Material for the task below:

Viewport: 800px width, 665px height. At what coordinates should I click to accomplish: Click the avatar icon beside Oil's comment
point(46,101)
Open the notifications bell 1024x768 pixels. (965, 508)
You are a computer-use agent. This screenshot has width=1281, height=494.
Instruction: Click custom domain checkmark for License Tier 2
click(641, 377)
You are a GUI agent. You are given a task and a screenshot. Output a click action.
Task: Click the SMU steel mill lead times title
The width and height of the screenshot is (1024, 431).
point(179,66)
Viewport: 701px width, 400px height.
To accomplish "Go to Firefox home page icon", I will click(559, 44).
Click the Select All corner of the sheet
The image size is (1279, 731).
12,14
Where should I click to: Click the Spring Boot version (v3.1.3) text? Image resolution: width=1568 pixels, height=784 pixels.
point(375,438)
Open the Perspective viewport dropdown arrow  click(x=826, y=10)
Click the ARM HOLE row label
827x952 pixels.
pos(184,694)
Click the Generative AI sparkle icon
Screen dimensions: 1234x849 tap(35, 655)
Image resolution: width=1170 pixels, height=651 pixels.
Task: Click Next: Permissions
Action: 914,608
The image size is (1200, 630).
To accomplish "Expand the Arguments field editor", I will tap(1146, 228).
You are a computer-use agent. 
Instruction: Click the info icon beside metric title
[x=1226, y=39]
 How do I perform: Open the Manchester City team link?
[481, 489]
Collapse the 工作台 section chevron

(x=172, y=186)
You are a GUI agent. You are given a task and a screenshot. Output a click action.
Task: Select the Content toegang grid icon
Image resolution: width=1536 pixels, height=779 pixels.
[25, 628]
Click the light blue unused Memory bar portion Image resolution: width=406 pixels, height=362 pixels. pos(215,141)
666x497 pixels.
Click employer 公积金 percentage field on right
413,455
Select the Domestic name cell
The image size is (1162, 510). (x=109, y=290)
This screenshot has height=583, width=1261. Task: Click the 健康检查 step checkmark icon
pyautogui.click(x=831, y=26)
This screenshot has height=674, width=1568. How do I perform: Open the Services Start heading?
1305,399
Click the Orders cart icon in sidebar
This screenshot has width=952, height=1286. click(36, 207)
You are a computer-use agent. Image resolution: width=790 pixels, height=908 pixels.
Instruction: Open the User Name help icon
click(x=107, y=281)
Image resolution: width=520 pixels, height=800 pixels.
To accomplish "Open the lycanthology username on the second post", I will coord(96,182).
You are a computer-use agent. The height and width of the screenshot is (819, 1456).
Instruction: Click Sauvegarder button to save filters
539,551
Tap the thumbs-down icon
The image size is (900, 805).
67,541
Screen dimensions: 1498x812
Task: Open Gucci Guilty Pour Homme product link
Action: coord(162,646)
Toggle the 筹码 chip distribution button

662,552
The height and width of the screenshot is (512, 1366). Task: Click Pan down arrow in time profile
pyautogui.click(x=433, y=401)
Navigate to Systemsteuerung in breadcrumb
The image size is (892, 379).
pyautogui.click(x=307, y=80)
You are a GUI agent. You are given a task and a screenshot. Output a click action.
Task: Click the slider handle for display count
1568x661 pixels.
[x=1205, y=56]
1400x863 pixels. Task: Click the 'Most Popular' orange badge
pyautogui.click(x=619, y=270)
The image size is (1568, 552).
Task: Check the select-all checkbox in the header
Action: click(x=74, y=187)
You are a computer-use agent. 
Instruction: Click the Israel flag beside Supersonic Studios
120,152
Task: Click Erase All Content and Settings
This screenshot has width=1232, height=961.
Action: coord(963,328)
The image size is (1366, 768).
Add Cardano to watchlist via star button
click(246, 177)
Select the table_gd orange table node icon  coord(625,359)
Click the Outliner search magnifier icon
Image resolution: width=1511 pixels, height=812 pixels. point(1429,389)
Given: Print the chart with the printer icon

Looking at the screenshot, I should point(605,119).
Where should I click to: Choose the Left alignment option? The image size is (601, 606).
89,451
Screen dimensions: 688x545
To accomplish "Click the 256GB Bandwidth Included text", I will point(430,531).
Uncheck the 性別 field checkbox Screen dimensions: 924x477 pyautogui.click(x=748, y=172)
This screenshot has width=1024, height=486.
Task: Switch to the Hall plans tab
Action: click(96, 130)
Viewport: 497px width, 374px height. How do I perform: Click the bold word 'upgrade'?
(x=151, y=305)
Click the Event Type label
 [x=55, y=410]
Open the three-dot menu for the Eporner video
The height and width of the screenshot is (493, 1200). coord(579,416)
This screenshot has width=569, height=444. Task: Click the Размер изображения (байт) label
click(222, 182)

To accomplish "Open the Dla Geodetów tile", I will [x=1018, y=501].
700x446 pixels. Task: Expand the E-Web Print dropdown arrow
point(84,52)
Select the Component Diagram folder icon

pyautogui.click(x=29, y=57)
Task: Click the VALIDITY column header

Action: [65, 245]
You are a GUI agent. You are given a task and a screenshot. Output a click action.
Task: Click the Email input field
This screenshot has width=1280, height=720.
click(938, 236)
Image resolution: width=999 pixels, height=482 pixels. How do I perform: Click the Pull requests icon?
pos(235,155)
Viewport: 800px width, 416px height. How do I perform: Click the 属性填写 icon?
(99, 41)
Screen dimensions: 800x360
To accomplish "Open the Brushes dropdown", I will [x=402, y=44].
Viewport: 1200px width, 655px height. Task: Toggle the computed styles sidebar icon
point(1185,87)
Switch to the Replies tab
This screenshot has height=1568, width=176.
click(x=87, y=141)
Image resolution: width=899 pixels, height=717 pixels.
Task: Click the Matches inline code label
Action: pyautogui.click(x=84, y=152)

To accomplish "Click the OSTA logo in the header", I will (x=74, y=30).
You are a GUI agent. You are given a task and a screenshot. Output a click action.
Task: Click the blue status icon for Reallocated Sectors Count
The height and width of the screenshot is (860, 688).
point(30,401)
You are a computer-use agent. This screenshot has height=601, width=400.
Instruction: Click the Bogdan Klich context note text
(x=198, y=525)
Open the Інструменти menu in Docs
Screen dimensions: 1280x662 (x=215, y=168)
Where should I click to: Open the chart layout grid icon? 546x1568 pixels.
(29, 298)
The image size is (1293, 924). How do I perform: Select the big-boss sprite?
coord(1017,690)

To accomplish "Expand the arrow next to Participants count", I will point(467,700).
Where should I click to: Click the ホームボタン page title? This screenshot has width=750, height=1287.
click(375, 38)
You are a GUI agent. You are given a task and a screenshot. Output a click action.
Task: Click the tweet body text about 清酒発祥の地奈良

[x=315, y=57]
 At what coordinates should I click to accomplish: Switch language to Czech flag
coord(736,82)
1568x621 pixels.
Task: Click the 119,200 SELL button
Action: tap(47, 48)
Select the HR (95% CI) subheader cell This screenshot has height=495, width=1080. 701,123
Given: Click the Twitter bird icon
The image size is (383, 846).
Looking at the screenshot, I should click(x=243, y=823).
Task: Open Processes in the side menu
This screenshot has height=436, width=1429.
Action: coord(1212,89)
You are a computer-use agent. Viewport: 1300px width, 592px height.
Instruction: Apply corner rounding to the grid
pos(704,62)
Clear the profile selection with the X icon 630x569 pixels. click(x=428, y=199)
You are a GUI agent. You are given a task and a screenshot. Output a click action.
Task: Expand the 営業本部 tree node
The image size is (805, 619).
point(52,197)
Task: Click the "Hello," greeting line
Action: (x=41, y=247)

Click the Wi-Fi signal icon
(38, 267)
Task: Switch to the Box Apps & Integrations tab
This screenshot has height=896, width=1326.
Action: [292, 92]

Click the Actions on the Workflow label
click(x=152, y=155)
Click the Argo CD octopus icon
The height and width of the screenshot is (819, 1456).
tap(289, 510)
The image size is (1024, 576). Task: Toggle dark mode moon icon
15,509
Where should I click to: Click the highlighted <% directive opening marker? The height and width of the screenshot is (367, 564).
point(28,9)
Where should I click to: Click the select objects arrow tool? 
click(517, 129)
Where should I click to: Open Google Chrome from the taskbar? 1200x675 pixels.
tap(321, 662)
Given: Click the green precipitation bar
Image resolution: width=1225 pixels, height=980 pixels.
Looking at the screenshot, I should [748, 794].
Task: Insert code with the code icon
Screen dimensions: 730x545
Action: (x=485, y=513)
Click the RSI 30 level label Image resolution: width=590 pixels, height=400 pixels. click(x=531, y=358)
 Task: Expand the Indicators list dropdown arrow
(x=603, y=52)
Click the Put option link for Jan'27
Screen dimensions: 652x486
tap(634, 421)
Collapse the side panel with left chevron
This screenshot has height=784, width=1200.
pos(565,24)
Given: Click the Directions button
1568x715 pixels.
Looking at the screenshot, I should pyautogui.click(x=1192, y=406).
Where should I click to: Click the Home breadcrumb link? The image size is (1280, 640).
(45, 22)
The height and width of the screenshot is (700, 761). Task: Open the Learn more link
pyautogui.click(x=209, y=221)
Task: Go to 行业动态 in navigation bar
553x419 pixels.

End of Material for the task.

### About this exercise
Number of lines above containing "node": state it and nothing else.

### Solution
2